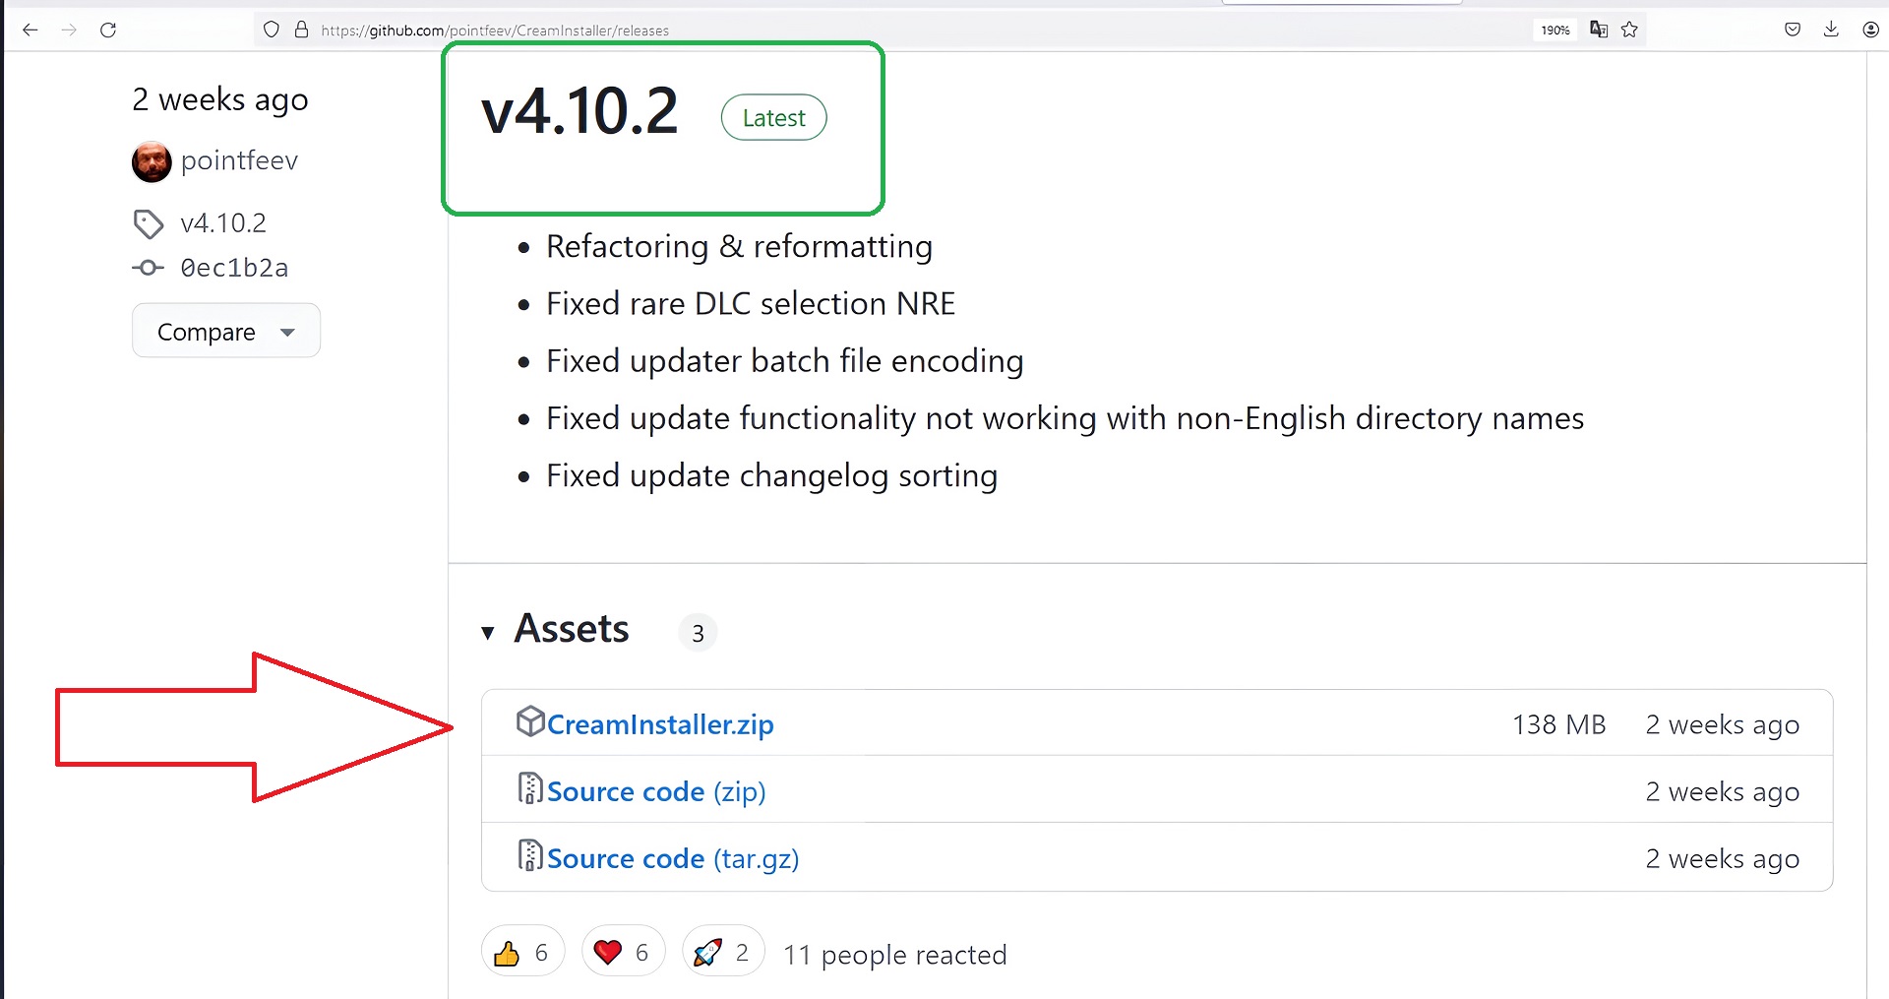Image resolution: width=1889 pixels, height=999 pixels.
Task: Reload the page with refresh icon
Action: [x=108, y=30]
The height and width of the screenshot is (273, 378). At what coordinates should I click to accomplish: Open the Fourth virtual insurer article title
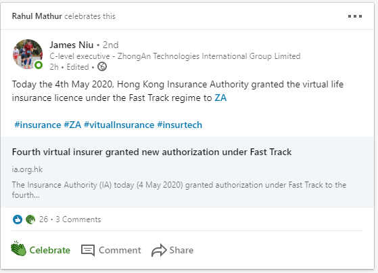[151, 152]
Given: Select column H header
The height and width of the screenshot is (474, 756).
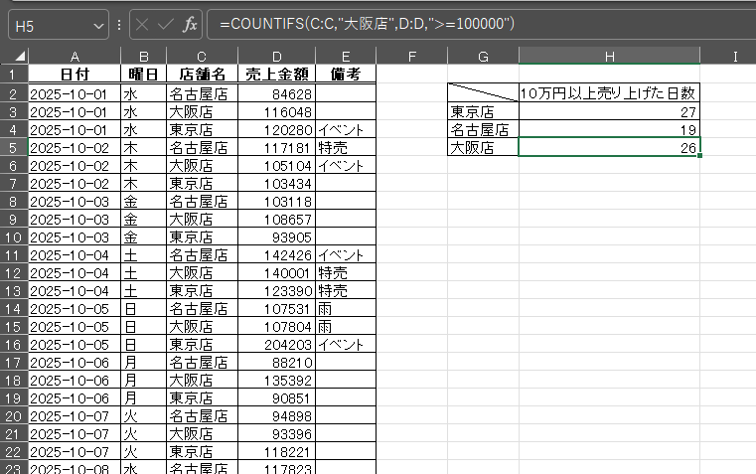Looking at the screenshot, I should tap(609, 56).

========================

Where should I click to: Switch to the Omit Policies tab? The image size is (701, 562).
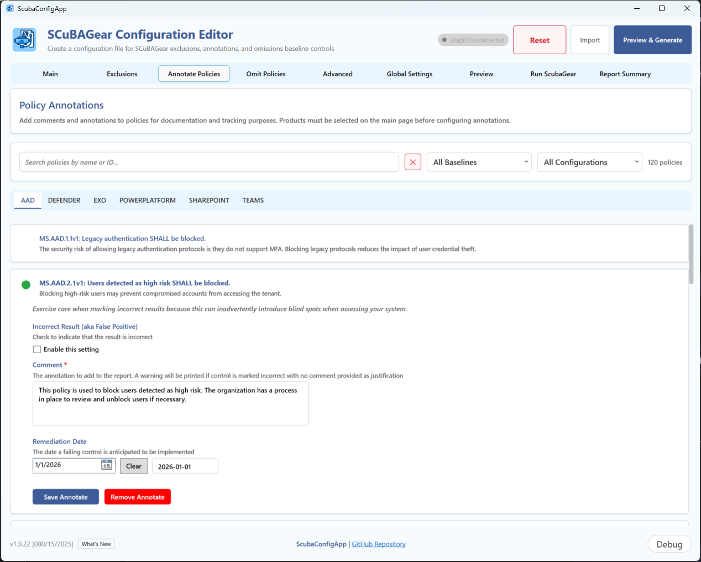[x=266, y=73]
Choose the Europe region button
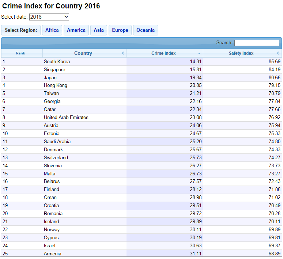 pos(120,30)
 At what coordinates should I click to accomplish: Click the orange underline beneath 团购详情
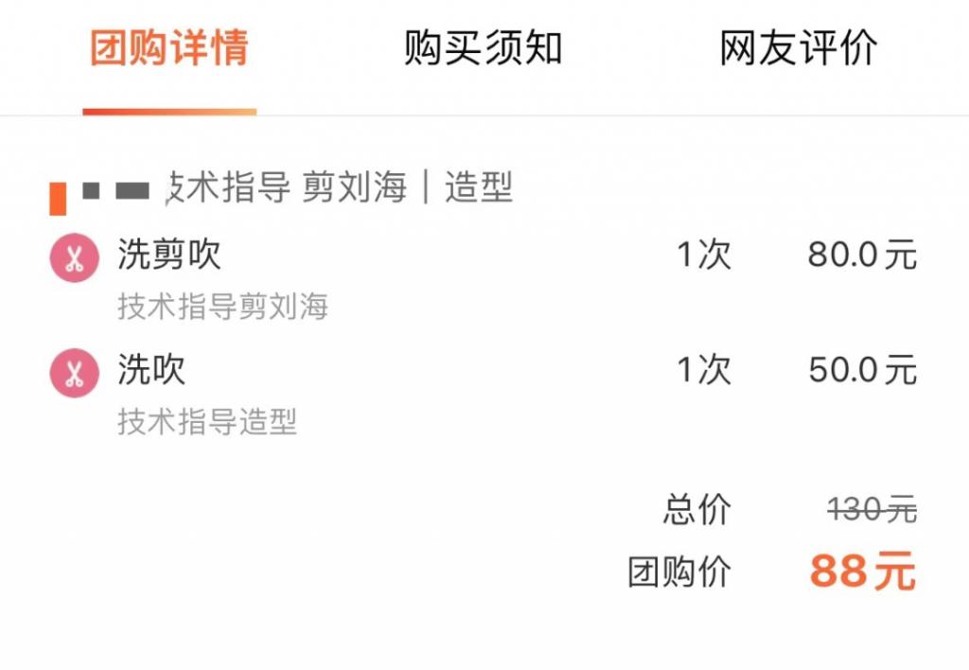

========================

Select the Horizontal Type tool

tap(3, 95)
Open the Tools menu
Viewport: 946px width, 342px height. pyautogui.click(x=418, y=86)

========================

Working from the entries above, please transcribe only the lines from the line with "Choose the Europe region button" through the line with "At what coordinates should I click to accomplish: Click", exactly, with both end lines and without pictures.

Choose the Europe region button
 pos(120,30)
 At what coordinates should I click to accomplish: Click the orange underline beneath 团购详情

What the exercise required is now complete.